EXCERPTED RECORDS:
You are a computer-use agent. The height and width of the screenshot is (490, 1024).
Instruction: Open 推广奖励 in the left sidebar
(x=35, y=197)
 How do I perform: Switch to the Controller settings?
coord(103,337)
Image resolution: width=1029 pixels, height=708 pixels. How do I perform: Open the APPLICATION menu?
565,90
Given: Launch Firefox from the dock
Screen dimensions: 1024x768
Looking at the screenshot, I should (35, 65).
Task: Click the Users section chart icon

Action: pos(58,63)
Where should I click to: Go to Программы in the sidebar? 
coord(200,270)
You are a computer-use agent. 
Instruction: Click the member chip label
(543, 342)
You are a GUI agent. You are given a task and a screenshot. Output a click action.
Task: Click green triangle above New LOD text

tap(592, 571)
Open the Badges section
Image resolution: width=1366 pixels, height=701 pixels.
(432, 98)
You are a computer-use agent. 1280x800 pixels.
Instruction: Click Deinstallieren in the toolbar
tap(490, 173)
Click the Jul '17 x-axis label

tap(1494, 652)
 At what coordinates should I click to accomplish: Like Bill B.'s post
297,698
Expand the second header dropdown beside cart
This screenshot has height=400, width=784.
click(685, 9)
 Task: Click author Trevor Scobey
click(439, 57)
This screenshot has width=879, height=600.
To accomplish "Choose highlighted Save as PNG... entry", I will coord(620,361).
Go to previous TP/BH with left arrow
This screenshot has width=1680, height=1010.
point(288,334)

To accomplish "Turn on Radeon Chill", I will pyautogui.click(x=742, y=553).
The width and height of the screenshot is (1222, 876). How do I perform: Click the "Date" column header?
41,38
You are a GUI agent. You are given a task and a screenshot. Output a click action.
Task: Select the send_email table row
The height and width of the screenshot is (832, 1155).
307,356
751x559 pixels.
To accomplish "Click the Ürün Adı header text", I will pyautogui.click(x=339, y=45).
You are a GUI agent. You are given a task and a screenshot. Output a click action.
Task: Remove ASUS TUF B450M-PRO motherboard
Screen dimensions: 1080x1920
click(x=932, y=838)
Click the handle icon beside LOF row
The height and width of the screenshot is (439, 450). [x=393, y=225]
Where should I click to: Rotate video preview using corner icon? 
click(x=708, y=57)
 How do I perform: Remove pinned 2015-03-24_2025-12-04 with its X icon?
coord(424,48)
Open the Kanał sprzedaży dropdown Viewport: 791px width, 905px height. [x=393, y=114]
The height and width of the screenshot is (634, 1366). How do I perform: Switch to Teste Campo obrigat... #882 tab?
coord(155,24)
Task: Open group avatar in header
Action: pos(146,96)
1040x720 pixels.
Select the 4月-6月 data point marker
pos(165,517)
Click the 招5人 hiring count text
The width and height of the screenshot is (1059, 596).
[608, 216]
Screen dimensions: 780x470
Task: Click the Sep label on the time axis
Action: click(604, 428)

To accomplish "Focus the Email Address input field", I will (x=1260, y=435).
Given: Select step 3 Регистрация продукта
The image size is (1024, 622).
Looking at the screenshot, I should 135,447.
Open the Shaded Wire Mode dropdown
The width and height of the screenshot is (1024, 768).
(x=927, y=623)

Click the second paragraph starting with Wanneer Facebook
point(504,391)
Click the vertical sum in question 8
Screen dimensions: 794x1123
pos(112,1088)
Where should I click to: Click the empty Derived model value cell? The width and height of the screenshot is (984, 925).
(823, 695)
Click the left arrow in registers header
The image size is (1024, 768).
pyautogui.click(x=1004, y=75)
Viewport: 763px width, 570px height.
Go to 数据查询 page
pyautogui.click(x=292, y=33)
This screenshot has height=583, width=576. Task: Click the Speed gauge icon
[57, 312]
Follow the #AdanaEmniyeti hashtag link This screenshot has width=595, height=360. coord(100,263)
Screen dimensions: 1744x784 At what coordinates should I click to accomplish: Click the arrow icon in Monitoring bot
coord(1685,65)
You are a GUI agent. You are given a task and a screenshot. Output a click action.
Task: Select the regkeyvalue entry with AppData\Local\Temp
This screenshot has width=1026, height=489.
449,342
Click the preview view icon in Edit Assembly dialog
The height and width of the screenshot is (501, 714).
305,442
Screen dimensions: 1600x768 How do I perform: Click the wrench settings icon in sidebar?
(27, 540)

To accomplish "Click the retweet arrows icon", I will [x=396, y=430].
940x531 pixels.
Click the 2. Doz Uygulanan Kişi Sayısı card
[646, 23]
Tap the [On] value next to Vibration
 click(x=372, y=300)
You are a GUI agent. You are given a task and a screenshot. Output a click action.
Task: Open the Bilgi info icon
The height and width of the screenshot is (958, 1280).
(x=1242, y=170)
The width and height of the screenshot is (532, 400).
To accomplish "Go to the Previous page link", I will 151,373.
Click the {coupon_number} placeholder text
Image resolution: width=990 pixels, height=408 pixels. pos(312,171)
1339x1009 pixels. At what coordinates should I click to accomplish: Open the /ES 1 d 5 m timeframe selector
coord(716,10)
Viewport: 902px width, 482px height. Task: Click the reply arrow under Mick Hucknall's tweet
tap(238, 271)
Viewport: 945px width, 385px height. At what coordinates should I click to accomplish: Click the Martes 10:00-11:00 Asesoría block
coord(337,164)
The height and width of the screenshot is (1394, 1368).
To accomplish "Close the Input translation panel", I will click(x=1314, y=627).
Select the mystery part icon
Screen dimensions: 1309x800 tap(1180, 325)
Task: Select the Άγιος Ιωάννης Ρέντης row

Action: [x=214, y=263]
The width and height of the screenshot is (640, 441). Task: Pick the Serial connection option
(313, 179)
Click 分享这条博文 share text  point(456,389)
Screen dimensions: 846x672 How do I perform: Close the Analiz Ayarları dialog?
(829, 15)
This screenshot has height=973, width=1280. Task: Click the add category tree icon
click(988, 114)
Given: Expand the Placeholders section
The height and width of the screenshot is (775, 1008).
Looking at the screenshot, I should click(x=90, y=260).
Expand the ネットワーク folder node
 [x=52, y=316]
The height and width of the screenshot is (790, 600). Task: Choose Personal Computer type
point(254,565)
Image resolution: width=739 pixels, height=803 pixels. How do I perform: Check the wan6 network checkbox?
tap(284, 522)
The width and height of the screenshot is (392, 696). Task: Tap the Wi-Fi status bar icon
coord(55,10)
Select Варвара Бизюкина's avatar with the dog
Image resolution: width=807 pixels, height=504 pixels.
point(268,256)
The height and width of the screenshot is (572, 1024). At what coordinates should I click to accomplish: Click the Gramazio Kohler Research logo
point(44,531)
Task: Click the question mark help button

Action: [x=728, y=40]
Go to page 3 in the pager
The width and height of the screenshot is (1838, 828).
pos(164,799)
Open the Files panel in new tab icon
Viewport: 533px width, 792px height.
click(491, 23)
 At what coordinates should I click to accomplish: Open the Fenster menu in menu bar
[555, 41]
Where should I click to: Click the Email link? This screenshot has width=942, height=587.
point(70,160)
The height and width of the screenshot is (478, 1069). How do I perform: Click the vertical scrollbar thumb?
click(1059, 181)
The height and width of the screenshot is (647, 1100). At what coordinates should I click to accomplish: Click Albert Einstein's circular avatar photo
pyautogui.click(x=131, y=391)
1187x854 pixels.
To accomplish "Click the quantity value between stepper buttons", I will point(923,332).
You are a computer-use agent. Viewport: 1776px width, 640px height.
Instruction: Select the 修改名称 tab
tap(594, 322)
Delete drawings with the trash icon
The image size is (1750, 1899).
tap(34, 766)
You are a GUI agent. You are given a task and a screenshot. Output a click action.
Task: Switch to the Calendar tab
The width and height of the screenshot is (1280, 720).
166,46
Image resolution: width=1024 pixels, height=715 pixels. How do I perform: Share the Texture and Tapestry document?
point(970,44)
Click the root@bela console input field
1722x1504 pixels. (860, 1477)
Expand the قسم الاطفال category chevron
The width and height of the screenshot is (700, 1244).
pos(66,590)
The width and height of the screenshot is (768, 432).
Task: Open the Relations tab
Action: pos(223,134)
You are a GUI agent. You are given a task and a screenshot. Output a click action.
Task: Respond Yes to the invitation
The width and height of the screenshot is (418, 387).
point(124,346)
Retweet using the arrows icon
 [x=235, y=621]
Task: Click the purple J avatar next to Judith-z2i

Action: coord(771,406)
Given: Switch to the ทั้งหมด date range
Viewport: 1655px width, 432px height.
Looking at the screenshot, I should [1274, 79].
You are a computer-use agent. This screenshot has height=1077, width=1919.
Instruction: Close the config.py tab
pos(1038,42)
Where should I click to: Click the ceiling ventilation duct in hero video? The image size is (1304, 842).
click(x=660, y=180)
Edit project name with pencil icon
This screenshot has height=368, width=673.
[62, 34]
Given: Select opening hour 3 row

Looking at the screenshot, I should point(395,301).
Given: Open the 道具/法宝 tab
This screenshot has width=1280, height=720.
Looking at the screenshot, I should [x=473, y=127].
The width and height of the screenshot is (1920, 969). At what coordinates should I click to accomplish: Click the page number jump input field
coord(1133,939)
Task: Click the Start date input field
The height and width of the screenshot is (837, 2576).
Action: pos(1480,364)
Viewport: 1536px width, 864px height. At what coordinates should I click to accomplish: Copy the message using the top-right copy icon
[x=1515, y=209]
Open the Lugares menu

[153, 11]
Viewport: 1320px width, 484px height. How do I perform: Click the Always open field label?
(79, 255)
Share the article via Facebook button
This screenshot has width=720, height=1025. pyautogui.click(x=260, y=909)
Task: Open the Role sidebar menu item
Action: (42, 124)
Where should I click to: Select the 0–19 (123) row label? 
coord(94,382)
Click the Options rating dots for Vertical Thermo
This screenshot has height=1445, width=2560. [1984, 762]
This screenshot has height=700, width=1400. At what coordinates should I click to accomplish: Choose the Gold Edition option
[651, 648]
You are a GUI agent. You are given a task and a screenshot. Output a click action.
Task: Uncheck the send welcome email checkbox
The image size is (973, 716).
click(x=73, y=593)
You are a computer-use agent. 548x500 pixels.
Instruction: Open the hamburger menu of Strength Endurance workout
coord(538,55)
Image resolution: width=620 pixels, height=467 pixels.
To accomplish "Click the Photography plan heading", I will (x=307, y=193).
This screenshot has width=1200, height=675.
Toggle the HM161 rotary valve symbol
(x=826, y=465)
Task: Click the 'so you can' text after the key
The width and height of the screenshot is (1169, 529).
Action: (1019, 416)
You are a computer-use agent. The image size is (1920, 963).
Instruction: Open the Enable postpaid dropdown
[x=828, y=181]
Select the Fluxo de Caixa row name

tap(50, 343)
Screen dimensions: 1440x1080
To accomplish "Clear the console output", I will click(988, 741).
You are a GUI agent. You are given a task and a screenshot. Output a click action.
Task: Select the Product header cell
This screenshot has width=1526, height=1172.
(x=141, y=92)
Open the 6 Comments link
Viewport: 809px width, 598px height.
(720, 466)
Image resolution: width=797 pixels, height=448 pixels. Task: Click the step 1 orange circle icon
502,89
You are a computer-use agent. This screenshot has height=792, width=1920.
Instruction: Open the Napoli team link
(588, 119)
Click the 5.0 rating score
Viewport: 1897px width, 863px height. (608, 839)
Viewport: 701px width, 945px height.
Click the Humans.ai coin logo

TO DO:
Take every line from the data that contains the word "panel".

EXERCISE OUTPUT:
To accomplish "Close the Input translation panel", I will click(x=1314, y=627).
Open the Files panel in new tab icon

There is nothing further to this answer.